Don’t put budget models on untrusted input. Your main orchestrator will encounter prompt injections in email, web scrapes, and group chats. That needs GPT 5.5 at minimum, not a local 7B.
Ollama binds to 127.0.0.1 by default. This is correct. Don’t change it to 0.0.0.0 unless you have firewall rules restricting access. See the Linux hardening guide.
Subscription rate limits are real. Codex Pro has weekly and hourly limits. Ollama Pro has session and weekly cloud limits, plus concurrency limits. The model chain helps: if 40% of your work runs on local Ollama, cloud bulk work goes through Ollama Pro, and 10% goes through the browser stack against your existing web subscriptions, you stay well within Codex’s envelope.
OpenAI OAuth rotating refresh tokens. The Codex CLI desktop app and OpenClaw share the same refresh token. When one refreshes, the other’s stored copy is invalidated. Symptom: 401 refresh_token_reused. Fix: refresh the Codex/OpenClaw auth flow, then restart the gateway.
openclaw models auth login doesn’t see openai-codex. It only surfaces plugin providers. Codex OAuth is baked into the onboard wizard. Use openclaw onboard --auth-choice openai-codex or the documented auth refresh path.
ACPX binary is user-local. If you still use ACP compatibility, it is installed under OpenClaw user-local vendor storage, not in a global location. After OpenClaw upgrades, verify the plugins.entries.acpx block is still present. Upgrades have been observed to reset plugin config.
Xvfb starts black. The headless X display Playwright runs against is black until Chromium actually loads a page. If you VNC in and see a black screen, that’s normal. Trigger a skill run and the browser will appear. Don’t restart Xvfb in a panic.
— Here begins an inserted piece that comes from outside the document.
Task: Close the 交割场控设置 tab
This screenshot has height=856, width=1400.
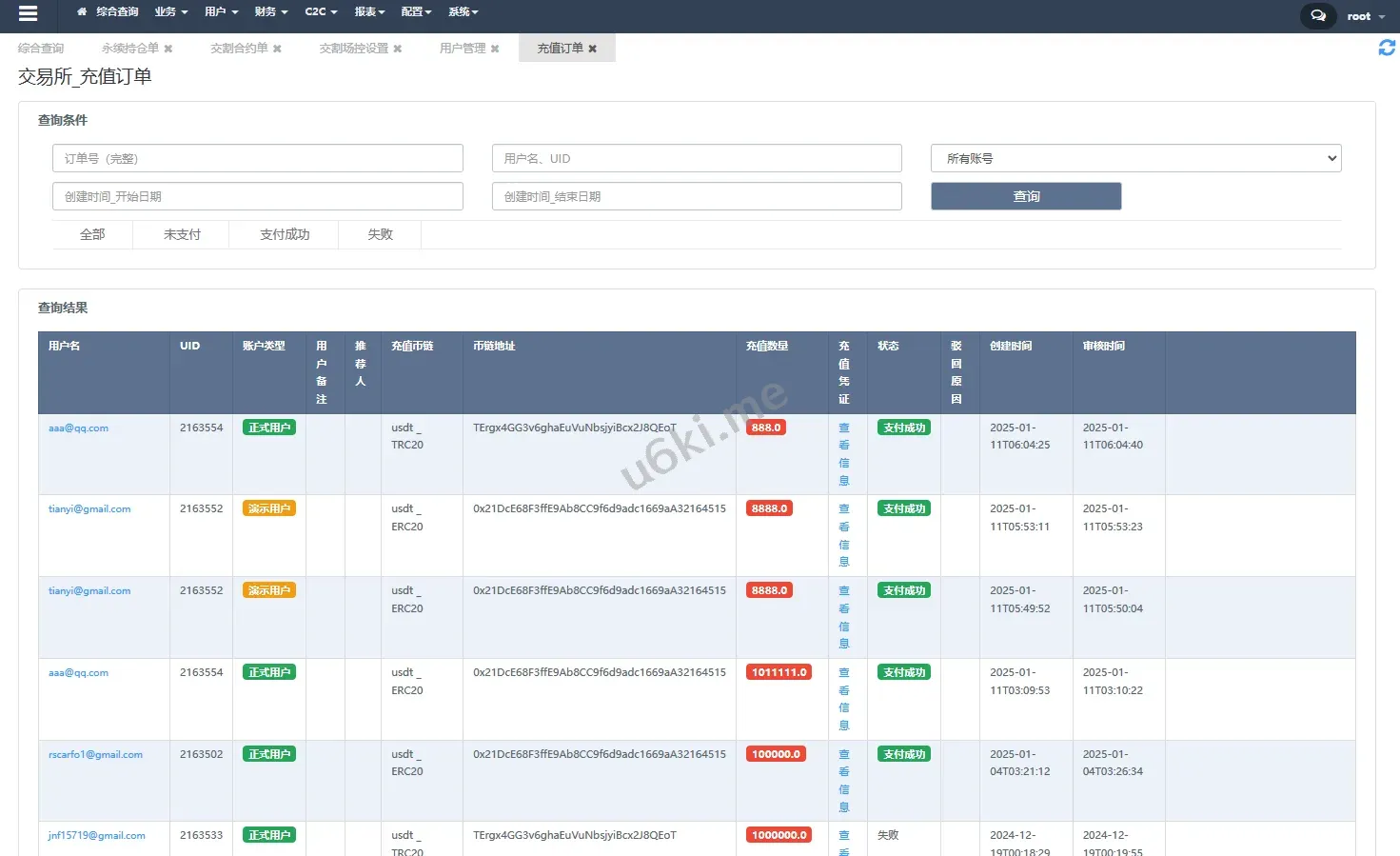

Browser skills need per-provider flock locks. Two concurrent skill invocations on the same Chromium profile will clobber each other. A flock on /tmp/browser-<provider>.lock around the skill entry point keeps concurrent calls serialized per provider while different providers run in parallel. This is in the skill itself, not OpenClaw config. Get it right once, forget about it.